■ WORK ITEM ■
Please repeat word for word the line containing "This screenshot has height=569, width=1383." and every following line up to and including the last one below, pictures excluded.

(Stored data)
┄┄┄┄┄┄┄┄┄┄┄┄┄┄┄┄┄┄┄┄
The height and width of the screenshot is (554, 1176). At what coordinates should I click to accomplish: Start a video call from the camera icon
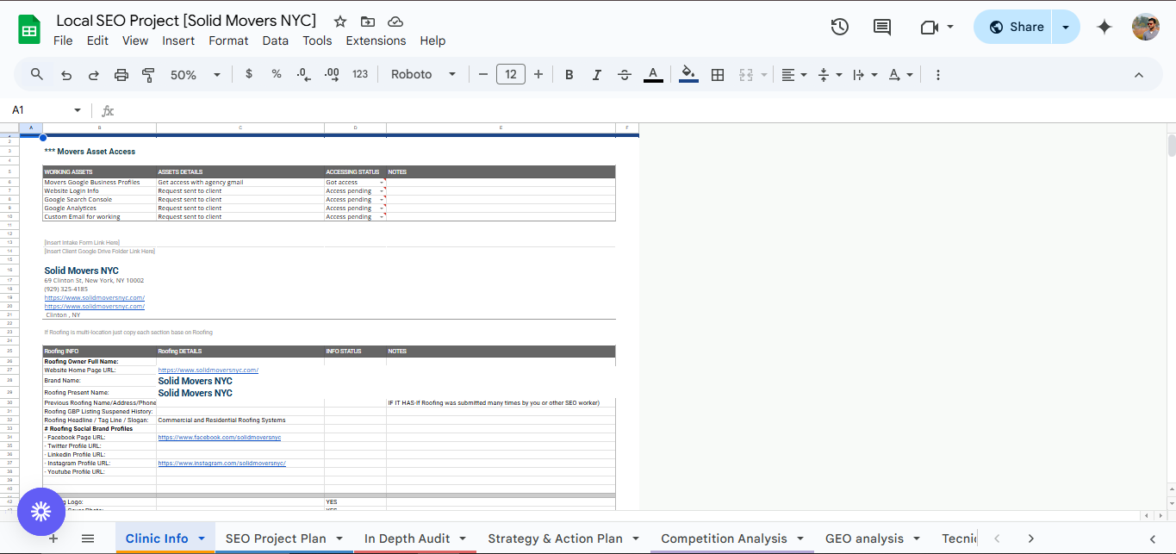[x=930, y=27]
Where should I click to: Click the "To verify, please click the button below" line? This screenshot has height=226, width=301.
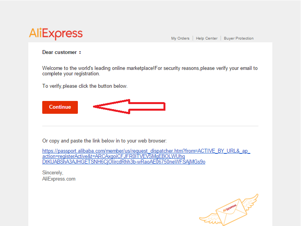coord(85,86)
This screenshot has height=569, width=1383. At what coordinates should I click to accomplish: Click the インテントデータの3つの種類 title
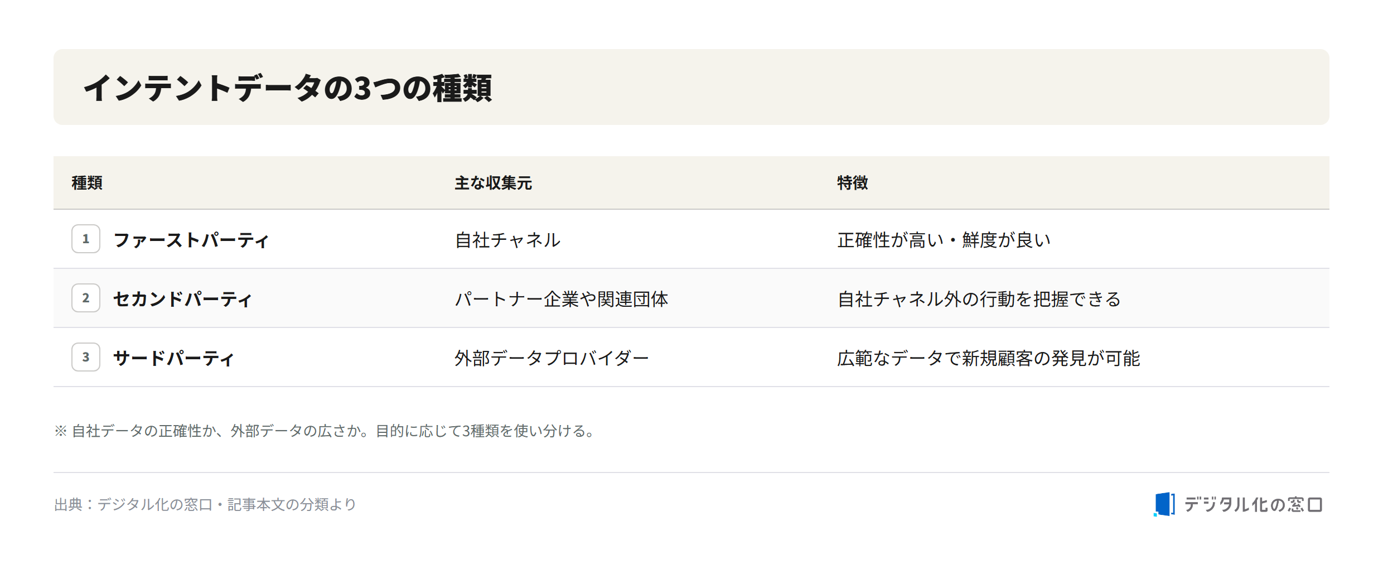[288, 88]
┄┄┄┄┄┄┄┄┄┄┄┄┄┄┄┄┄┄┄┄
■ TASK RESULT ■
This screenshot has height=569, width=1383. At what coordinates should I click to accomplish: Click the インテントデータの3つの種類 title
[288, 88]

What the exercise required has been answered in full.